The researchers gathered training data by pressing 36 keys on a modern MacBook Pro 25 times each and recording the sound produced by each press. Then, they produced waveforms and spectrograms from the recordings that visualize identifiable differences for each key and performed specific data processing steps to augment the signals that can be used for identifying keystrokes.

CoAtNet Classifier
The spectrogram images were used to train ‘CoAtNet,’ which is an image classifier, while the process required some experimentation with epoch, learning rate, and data splitting parameters until the best prediction accuracy results could be achieved.

In their experiments, the researchers used the same laptop, whose keyboard has been used in all Apple laptops for the past two years, an iPhone 13 mini placed 17cm away from the target, and Zoom. The CoANet classifier achieved 95% accuracy from the smartphone recordings and 93% from those captured through Zoom. Skype produced a lower but still usable 91.7% accuracy.
Defense Measures
For users who are overly worried about acoustic side-channel attacks, the paper suggests that they may try altering typing styles or using randomized passwords. Other potential defense measures include using software to reproduce keystroke sounds, white noise, or software-based keystroke audio filters.

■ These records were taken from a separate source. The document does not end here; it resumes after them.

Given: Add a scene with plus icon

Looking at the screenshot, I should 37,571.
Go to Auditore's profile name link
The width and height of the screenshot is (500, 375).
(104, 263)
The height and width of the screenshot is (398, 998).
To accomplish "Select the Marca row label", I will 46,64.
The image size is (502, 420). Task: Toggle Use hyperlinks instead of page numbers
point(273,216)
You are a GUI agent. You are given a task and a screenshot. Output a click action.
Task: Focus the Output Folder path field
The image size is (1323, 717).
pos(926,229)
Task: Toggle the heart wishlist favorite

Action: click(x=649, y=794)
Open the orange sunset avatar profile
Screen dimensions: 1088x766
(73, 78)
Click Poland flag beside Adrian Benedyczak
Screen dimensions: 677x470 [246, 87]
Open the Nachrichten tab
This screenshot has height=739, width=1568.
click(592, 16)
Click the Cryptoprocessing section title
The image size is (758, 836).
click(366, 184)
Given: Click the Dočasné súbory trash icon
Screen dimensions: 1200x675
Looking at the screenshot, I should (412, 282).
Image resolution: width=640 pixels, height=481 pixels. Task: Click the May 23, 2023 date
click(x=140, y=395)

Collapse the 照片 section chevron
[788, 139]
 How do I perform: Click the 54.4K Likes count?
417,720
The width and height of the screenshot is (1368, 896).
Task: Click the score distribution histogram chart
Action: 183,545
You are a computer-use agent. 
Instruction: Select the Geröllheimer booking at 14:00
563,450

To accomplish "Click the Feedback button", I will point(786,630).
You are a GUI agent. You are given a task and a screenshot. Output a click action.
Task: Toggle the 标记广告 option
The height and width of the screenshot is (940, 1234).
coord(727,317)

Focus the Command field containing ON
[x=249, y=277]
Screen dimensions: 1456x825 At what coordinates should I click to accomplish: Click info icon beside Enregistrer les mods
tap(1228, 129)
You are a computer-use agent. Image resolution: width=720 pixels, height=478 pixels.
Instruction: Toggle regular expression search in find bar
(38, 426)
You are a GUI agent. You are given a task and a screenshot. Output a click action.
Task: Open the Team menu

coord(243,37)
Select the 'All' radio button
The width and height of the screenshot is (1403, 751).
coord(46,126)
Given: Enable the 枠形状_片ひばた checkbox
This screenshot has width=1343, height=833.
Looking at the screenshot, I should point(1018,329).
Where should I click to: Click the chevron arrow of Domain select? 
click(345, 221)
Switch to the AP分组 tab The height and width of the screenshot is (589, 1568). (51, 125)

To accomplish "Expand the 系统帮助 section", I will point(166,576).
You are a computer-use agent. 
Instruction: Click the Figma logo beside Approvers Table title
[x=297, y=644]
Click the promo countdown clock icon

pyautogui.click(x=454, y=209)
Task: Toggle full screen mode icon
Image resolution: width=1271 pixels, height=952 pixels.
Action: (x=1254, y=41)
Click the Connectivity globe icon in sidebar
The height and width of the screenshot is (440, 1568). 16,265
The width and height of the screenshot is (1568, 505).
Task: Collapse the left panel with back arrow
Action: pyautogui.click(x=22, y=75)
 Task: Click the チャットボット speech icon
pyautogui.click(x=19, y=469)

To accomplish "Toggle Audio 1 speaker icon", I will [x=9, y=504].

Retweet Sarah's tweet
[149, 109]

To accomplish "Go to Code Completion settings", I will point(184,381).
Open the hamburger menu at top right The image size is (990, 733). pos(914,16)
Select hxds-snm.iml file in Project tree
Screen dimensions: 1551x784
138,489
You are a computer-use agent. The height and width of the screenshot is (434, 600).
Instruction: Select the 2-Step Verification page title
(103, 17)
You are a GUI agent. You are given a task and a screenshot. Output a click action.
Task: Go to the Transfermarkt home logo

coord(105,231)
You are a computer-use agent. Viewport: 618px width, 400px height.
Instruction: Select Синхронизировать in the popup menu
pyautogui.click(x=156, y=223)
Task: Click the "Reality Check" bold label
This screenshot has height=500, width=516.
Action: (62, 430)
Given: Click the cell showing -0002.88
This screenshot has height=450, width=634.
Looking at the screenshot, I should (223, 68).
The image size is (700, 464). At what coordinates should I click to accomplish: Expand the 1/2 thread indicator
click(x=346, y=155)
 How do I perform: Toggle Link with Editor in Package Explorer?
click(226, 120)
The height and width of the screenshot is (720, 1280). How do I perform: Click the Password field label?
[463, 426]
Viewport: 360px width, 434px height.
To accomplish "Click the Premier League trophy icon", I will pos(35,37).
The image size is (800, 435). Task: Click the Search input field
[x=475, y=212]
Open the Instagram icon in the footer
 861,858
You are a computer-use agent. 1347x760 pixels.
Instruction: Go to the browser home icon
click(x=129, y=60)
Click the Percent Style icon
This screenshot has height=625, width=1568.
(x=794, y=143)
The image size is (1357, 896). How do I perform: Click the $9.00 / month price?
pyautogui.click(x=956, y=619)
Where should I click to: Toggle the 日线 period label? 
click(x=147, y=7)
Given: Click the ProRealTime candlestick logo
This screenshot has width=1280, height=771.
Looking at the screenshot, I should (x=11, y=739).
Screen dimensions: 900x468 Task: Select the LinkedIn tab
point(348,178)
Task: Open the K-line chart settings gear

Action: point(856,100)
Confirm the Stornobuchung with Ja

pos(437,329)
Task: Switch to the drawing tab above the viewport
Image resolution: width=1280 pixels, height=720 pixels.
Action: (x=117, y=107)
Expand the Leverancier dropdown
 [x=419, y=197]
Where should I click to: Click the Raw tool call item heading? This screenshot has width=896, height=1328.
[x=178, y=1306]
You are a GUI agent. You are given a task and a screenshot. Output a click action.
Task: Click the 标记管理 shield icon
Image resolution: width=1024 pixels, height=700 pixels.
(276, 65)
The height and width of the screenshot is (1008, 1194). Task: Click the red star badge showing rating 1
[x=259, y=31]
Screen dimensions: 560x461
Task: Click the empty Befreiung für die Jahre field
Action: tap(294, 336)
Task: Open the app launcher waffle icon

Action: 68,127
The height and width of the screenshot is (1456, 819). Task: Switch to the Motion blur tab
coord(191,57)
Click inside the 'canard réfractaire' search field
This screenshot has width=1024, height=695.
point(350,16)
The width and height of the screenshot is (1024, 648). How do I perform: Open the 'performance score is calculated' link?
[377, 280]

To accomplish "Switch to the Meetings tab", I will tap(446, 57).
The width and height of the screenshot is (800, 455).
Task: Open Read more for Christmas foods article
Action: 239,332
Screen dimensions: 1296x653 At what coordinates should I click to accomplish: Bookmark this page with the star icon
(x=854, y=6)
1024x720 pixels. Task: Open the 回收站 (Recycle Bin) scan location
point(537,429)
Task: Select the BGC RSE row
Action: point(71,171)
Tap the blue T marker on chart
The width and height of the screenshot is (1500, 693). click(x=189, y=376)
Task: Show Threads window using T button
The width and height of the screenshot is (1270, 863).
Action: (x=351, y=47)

Remember, the attack model proved highly effective even against a very silent keyboard, so adding sound dampeners on mechanical keyboards or switching to membrane-based keyboards is unlikely to help. Ultimately, employing biometric authentication where feasible, and utilizing password managers to circumvent the need to input sensitive information manually, also serve as mitigating factors.
Conclusion
Acoustic attacks have become much simpler due to the abundance of microphone-bearing devices that can achieve high-quality audio captures. This, combined with the rapid advancements in machine learning, makes sound-based side-channel attacks feasible and a lot more dangerous than previously anticipated. Therefore, it is crucial to take necessary precautions to protect sensitive information from being stolen by attackers.